» **TASK GOAL**
Lines below containing the word "computer" should be copied out.

» **RECORDS TO USE**

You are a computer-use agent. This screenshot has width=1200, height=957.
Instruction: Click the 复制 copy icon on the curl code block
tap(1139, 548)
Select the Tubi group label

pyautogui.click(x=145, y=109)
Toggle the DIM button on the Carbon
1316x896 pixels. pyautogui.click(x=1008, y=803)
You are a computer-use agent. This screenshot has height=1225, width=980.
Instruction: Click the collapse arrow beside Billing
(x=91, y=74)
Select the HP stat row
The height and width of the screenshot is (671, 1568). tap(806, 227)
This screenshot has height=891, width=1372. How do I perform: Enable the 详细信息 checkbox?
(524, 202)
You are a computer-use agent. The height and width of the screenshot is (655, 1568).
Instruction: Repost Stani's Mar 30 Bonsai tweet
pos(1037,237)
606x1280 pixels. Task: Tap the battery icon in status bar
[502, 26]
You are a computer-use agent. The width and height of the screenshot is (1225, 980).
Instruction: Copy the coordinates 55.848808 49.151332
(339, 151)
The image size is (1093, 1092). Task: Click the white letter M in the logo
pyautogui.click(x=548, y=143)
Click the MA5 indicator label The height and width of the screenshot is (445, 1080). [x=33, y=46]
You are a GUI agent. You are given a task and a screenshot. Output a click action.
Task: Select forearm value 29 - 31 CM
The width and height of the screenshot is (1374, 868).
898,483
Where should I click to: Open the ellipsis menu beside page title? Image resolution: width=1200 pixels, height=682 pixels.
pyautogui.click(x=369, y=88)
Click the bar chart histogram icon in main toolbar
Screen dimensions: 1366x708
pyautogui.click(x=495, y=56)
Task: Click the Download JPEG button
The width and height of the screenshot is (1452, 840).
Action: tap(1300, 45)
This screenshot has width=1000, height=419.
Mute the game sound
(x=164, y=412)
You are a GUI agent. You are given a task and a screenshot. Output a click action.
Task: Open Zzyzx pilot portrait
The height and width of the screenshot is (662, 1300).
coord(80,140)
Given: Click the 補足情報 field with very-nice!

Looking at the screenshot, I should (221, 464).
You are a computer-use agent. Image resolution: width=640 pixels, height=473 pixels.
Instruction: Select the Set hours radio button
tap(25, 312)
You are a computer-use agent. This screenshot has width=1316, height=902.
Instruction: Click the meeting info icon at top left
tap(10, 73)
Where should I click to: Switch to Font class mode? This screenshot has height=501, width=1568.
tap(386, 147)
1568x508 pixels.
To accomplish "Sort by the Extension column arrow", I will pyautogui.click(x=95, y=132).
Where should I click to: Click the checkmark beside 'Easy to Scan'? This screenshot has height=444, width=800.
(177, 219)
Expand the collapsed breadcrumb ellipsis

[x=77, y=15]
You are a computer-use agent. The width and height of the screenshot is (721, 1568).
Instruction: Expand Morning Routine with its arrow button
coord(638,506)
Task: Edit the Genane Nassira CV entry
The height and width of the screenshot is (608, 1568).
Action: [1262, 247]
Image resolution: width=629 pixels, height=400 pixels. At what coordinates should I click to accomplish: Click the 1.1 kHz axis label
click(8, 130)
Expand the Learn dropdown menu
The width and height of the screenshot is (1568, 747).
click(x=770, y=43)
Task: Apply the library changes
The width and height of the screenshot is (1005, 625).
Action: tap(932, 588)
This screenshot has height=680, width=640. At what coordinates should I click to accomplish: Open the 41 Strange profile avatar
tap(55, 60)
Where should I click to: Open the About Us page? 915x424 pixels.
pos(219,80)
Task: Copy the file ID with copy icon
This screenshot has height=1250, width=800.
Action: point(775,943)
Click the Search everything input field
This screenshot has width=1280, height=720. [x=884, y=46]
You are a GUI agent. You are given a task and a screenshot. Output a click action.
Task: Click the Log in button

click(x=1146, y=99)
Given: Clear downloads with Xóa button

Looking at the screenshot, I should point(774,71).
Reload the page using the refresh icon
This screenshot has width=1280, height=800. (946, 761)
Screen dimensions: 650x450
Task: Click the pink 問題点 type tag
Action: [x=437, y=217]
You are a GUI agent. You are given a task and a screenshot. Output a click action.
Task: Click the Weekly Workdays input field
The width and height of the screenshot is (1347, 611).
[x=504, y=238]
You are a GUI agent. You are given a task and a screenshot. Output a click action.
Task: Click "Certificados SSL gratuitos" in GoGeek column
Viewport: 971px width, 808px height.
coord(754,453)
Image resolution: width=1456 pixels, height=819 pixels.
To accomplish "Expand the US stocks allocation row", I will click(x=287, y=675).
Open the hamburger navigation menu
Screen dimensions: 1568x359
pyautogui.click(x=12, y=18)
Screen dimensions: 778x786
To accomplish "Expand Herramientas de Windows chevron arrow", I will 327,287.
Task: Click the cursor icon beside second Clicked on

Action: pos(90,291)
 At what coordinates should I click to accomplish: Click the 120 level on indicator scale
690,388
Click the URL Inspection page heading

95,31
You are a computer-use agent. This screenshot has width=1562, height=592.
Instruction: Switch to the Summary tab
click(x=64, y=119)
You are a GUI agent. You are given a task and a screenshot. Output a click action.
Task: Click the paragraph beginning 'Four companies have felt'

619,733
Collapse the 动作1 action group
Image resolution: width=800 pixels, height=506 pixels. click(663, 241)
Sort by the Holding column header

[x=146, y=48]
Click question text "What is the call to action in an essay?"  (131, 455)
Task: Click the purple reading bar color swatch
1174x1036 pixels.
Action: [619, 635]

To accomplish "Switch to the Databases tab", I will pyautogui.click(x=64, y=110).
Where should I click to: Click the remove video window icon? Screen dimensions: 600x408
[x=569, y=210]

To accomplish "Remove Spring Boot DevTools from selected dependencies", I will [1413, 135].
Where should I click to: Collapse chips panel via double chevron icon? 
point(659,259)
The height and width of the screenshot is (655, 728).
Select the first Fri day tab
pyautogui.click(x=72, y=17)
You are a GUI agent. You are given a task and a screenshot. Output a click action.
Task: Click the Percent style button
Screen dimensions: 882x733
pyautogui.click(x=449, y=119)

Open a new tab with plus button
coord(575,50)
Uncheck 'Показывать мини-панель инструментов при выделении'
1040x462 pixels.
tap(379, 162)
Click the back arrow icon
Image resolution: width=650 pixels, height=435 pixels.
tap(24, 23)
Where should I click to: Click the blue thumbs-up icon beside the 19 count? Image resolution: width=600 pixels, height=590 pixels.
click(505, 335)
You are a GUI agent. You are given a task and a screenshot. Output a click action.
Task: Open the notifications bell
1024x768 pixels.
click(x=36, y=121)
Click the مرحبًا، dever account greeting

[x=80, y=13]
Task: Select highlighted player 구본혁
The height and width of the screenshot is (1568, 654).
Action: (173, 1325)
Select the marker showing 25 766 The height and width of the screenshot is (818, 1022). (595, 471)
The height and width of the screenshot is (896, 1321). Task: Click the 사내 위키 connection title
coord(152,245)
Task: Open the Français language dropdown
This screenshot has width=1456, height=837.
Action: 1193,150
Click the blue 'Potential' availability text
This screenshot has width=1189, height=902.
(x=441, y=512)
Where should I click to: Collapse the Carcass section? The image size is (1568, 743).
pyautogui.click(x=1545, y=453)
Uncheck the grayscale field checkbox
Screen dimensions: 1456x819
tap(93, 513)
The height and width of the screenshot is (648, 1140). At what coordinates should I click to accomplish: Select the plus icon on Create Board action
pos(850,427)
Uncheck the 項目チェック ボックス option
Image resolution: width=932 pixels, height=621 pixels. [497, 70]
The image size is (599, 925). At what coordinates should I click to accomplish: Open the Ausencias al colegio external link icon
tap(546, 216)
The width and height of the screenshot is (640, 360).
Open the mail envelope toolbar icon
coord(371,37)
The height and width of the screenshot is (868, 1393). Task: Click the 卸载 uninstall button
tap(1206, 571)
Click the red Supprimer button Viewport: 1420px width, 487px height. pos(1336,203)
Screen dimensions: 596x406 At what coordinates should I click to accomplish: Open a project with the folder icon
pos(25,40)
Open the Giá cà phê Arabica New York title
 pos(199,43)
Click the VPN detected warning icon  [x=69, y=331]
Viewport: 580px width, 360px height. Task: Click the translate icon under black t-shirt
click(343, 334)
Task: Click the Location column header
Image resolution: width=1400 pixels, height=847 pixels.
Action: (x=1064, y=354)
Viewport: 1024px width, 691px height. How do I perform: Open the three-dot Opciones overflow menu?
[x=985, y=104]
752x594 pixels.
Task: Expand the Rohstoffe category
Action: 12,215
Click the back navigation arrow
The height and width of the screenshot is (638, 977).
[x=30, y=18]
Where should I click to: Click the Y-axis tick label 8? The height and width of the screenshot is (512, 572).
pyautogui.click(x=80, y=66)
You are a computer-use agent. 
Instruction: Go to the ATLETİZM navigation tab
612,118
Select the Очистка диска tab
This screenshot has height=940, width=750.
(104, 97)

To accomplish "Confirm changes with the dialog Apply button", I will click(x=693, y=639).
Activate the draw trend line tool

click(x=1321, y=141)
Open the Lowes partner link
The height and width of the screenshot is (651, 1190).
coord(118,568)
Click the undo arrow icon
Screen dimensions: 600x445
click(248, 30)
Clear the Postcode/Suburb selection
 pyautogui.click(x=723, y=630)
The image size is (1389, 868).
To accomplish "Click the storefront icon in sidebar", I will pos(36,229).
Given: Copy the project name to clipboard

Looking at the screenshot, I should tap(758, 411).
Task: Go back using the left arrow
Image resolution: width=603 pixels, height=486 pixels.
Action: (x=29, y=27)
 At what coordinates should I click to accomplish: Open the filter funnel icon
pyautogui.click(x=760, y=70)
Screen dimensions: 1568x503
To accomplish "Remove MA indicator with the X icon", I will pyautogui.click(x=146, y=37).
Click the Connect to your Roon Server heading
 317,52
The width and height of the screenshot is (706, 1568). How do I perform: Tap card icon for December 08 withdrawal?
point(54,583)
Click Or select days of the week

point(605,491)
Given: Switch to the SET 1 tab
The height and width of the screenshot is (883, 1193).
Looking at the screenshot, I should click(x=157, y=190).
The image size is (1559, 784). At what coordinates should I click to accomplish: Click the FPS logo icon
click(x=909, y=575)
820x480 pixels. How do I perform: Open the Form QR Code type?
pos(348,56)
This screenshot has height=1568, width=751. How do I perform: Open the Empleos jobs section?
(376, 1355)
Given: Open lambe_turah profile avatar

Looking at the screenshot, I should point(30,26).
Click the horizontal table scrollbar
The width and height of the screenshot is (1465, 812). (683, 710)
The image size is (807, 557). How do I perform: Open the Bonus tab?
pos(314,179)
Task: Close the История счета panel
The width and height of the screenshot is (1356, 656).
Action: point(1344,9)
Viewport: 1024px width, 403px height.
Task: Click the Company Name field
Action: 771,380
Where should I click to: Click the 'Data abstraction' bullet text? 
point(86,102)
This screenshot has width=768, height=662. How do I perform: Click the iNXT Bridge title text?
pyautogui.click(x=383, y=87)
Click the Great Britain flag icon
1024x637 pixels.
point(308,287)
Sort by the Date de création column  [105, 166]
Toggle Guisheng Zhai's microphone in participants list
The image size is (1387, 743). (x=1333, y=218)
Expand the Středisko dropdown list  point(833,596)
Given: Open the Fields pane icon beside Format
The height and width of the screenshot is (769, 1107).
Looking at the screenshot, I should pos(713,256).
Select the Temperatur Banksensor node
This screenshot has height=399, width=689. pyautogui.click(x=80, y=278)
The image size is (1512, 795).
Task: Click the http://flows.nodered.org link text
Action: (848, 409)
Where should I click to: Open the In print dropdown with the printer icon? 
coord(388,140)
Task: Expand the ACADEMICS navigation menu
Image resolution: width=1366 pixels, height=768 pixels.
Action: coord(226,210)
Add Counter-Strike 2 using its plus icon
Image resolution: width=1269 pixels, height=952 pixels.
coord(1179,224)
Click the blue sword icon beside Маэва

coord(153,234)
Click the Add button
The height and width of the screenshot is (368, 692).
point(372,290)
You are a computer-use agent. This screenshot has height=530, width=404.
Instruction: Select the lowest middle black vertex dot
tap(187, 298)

» **RESPONSE AREA**
You are a computer-use agent. This screenshot has width=1200, height=957.
You are a computer-use agent. This screenshot has height=1225, width=980.
You are a computer-use agent. The height and width of the screenshot is (655, 1568).
You are a computer-use agent. The width and height of the screenshot is (1225, 980).
You are a computer-use agent. Image resolution: width=640 pixels, height=473 pixels.
You are a computer-use agent. This screenshot has width=1316, height=902.
You are a computer-use agent. The width and height of the screenshot is (721, 1568).
You are a computer-use agent. This screenshot has width=1562, height=592.
You are a computer-use agent. 
You are a computer-use agent. This screenshot has height=530, width=404.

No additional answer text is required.